La inglesa y el duque

TÍTULO ORIGINAL L’anglaise et le duc

DURACIÓN 120 min.

DIRECCIÓN

GÉNEROS

PÚBLICOJóvenes

El octagenario Eric Rohmer es quizá el mejor y más independiente de los directores franceses vivos. De ahí que se atreviera durante cuatro décadas a ejercer de notario fílmico de los desconciertos del hombre contemporáneo en sus Cuentos morales (1962-1978), Comedias y proverbios (1980-1986) y Cuentos de las cuatro estaciones (1989-1999). Una vez cumplida esa misión, en su última película rememora sus tiempos de La marquesa de O y Perceval le Gallois, y reivindica el papel del cine como vehículo de divulgación histórica.

La inglesa y el duque adapta fielmente Mi vida bajo la revolución, las memorias de Grace Elliot, una aristócrata inglesa que fue amiga íntima del voluble Duque de Orleans, alias Egalité, uno de los pocos nobles que lideraron la Revolución Francesa hasta ser, como tantos otros, devorado por ella. Aquella valiente mujer se negó a huir a Londres, y vivió en directo muchas de las masacres del Terror (1792-1794), cuando la persecución religiosa alcanzó su culmen y cuando líderes neuróticos lanzaron al populacho a una vorágine de violencia. En esa época turbulenta, Grace Elliot aprovechó su condición de extranjera y, arriesgando su vida, salvó de la guillotina a varios aristócratas y militares, injustamente condenados a muerte en nombre de la Libertad, la Igualdad y la Fraternidad.

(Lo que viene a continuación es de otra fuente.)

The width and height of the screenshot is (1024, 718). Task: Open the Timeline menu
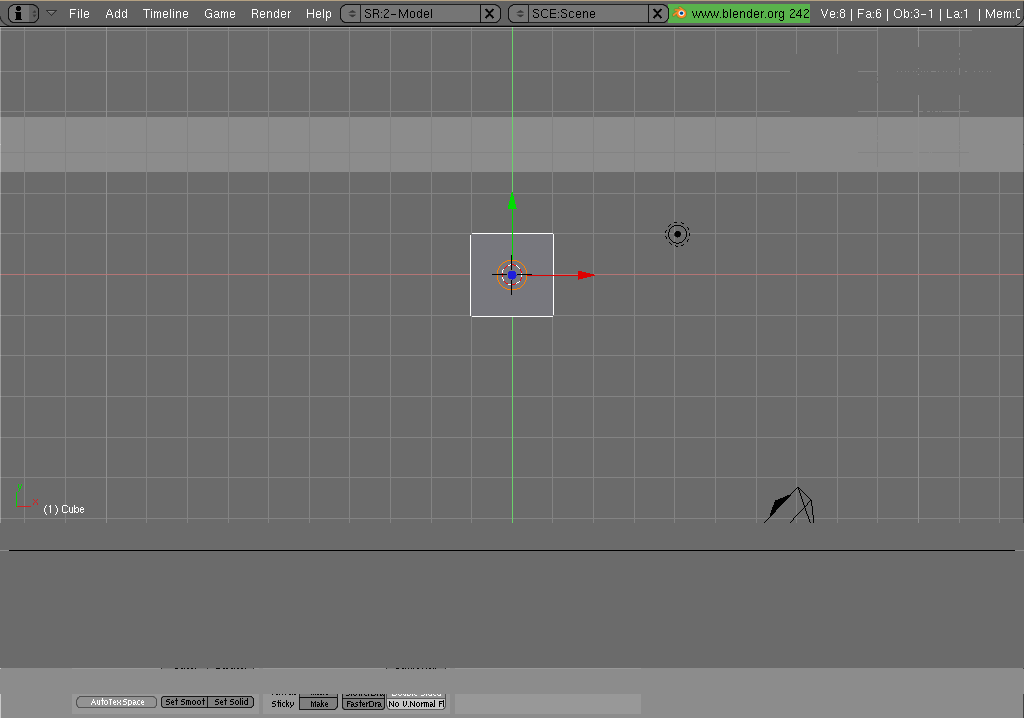[165, 13]
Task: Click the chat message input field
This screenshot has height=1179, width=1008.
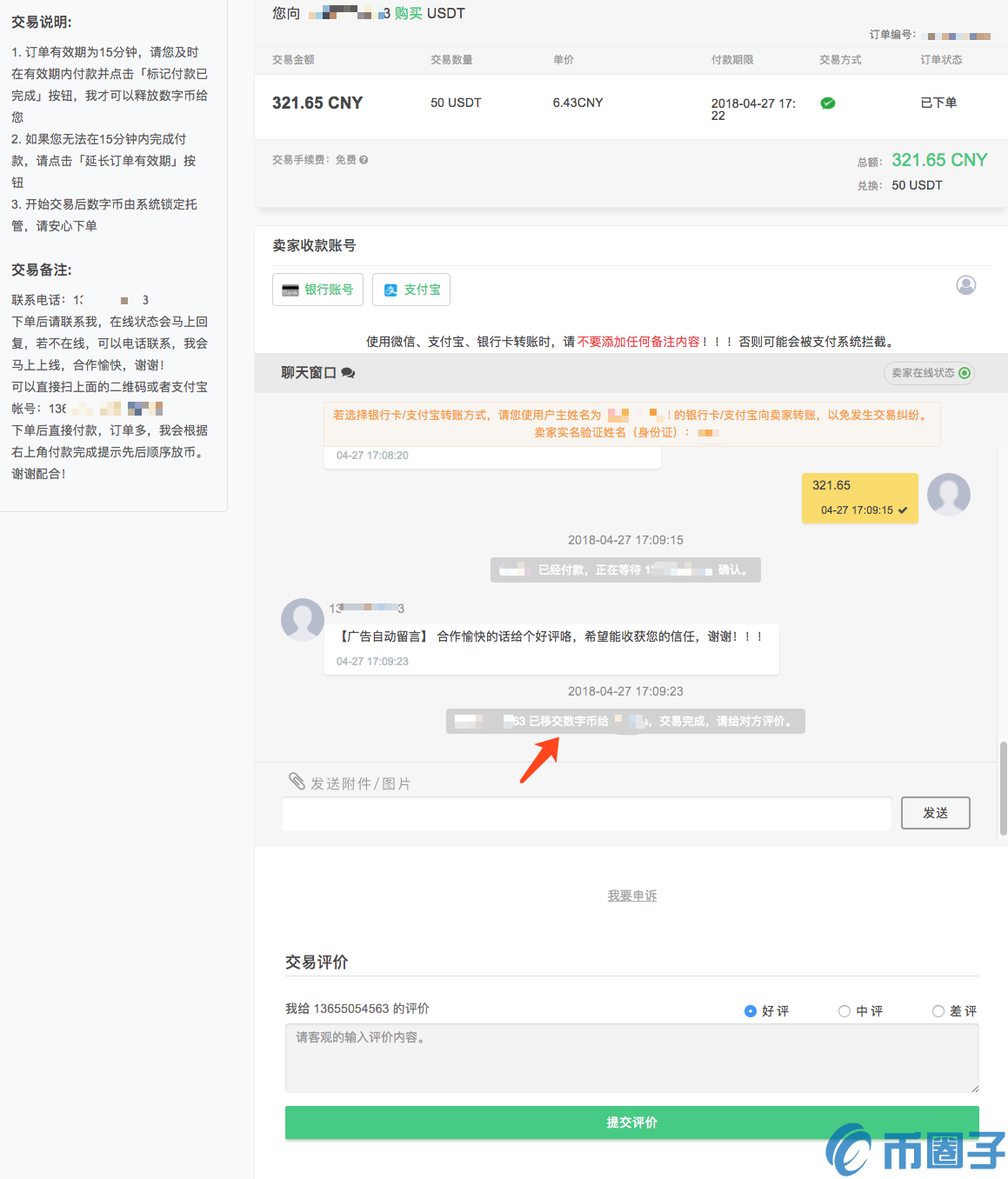Action: [x=586, y=814]

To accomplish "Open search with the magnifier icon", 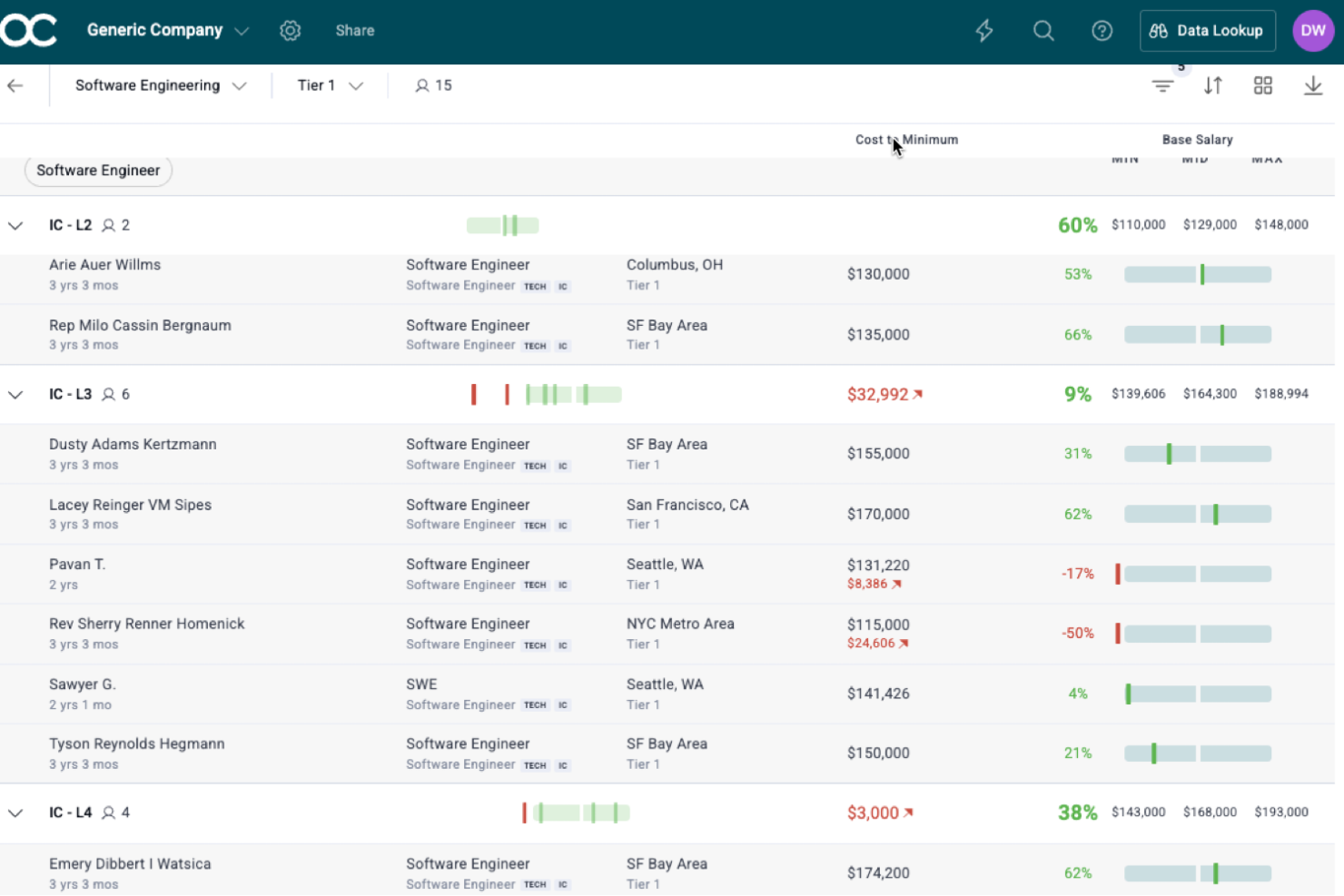I will [x=1043, y=31].
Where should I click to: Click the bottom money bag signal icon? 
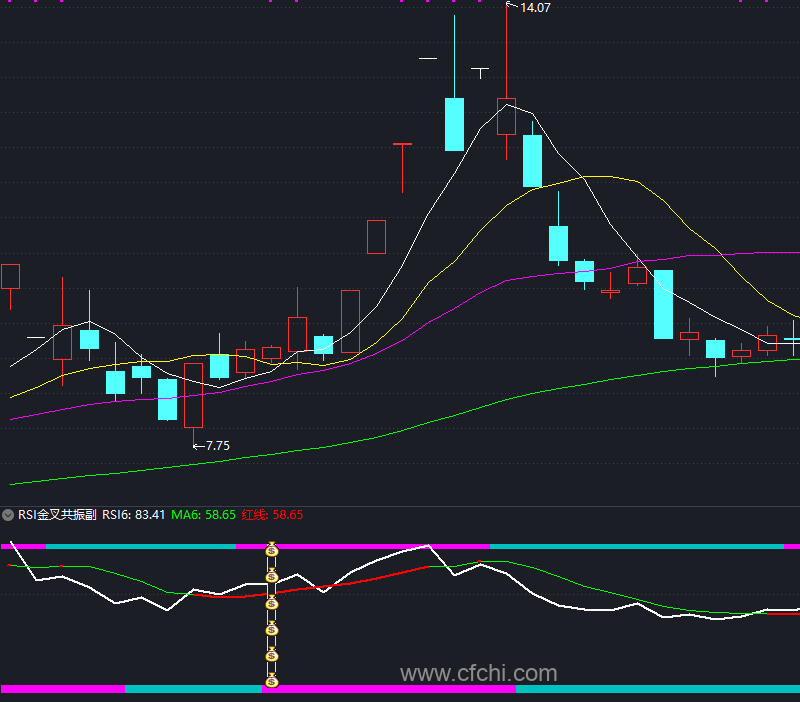272,681
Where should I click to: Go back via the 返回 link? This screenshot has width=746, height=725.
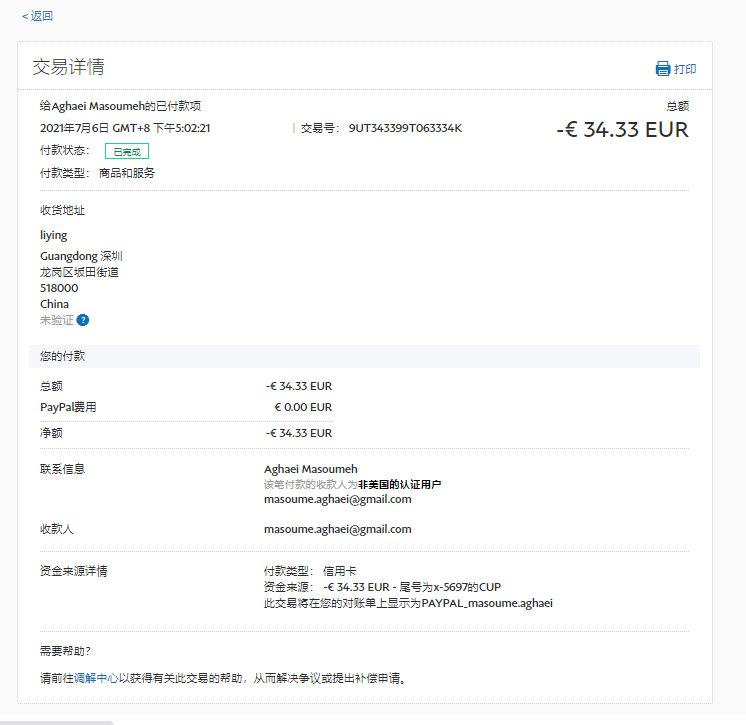coord(41,16)
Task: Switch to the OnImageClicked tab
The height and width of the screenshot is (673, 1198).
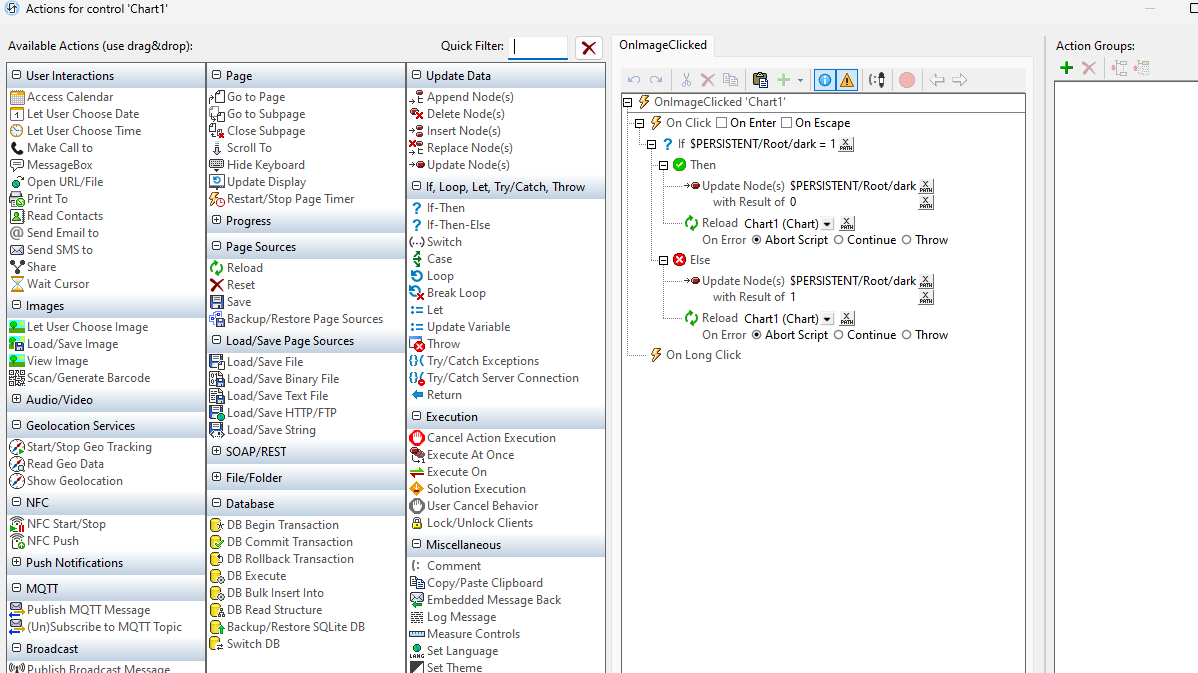Action: 663,44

Rohmer ha reconocido su deuda con las que son –con permiso de Diálogos de carmelitas, de Bruckberger y Agostini, y Danton, de Wajda– las tres mejores películas sobre la Revolución Francesa. A saber: Las dos huérfanas, de Griffith; Napoleón, de Abel Gance; y La Marsellesa, de Jean Renoir. Como ellas, La inglesa y el duque ofrece una visión revisionista y desmitificadora de una revolución que, a diferencia de la soviética, nunca ha gozado de una hagiografía fílmica de la talla de El acorazado Potemkin u Octubre. Y, a diferencias de éstas, se esfuerza por alcanzar una perspectiva histórica sin parcialidades ni maniqueísmos, que permita al espectador comprender las mentalidades de la época. Además, todos los personajes están perfilados desde una sólida antropología y una lúcida perspectiva moral y sociológica, que permite inquietantes reflexiones sobre la democracia.

Este enfoque enriquece el guión, y permite a los actores unas interpretaciones soberbias, de gran capacidad emotiva a pesar de su estilo premeditadamente teatral, coherente con los modos afectados del XVIII. Este estilo teatral se refuerza con los rótulos entre secuencias -en honor al cine mudo- y con la arriesgada opción antirrealista de la puesta en escena, en la que Rohmer renuncia a los paisajes naturales y, a través de sofisticados efectos digitales, integra a los actores en bellas recreaciones pictóricas preimpresionistas. Al principio, sorprende este efecto, así como las texturas de la imágenes, rodadas en vídeo digital y en estrictos planos fijos. Pero pronto uno se acostumbra, y hasta disfruta con esos cuadros maravillosos, que dan al film un singular carácter de obra de arte total. «No me importa tanto el realismo como la verdad de las cosas», ha afirmado Rohmer. Y su última película acumula toneladas de esa verdad.